• _ASSIGNMENT_:
For this exercise, repeat the records below exactly as written.

• _DATASET EXCERPTS_:
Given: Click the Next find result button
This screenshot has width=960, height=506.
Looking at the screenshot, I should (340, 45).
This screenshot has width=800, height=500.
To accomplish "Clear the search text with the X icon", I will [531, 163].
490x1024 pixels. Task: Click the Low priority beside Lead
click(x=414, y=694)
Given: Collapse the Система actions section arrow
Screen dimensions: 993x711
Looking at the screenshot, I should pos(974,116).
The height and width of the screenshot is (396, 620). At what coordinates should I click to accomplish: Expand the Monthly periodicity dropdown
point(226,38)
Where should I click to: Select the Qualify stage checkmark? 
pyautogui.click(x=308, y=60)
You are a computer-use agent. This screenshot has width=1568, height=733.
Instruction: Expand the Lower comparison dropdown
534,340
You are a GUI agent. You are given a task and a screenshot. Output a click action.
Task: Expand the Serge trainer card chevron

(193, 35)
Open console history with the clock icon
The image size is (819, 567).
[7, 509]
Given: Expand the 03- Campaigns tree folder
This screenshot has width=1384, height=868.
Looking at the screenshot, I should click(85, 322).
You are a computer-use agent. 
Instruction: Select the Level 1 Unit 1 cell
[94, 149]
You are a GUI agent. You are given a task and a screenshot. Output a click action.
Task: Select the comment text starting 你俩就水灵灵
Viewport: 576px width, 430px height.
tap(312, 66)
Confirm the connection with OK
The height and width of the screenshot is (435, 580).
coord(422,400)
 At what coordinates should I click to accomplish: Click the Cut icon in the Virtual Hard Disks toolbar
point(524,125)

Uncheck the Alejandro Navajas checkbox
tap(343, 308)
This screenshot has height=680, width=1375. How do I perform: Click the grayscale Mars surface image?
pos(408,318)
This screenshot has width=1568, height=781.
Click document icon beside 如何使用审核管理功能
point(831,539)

• _OUTPUT FOR THIS EXERCISE_:
Given: Click the Next find result button
This screenshot has width=960, height=506.
Looking at the screenshot, I should (340, 45).
This screenshot has width=800, height=500.
To accomplish "Clear the search text with the X icon", I will [531, 163].
490x1024 pixels. Task: Click the Low priority beside Lead
click(x=414, y=694)
Given: Collapse the Система actions section arrow
Screen dimensions: 993x711
Looking at the screenshot, I should pos(974,116).
The height and width of the screenshot is (396, 620). At what coordinates should I click to accomplish: Expand the Monthly periodicity dropdown
point(226,38)
Where should I click to: Select the Qualify stage checkmark? 
pyautogui.click(x=308, y=60)
You are a computer-use agent. This screenshot has width=1568, height=733.
Instruction: Expand the Lower comparison dropdown
534,340
You are a GUI agent. You are given a task and a screenshot. Output a click action.
Task: Expand the Serge trainer card chevron

(193, 35)
Open console history with the clock icon
The image size is (819, 567).
[7, 509]
Given: Expand the 03- Campaigns tree folder
This screenshot has width=1384, height=868.
Looking at the screenshot, I should click(85, 322).
You are a computer-use agent. 
Instruction: Select the Level 1 Unit 1 cell
[94, 149]
You are a GUI agent. You are given a task and a screenshot. Output a click action.
Task: Select the comment text starting 你俩就水灵灵
Viewport: 576px width, 430px height.
tap(312, 66)
Confirm the connection with OK
The height and width of the screenshot is (435, 580).
coord(422,400)
 At what coordinates should I click to accomplish: Click the Cut icon in the Virtual Hard Disks toolbar
point(524,125)

Uncheck the Alejandro Navajas checkbox
tap(343, 308)
This screenshot has height=680, width=1375. How do I perform: Click the grayscale Mars surface image?
pos(408,318)
This screenshot has width=1568, height=781.
Click document icon beside 如何使用审核管理功能
point(831,539)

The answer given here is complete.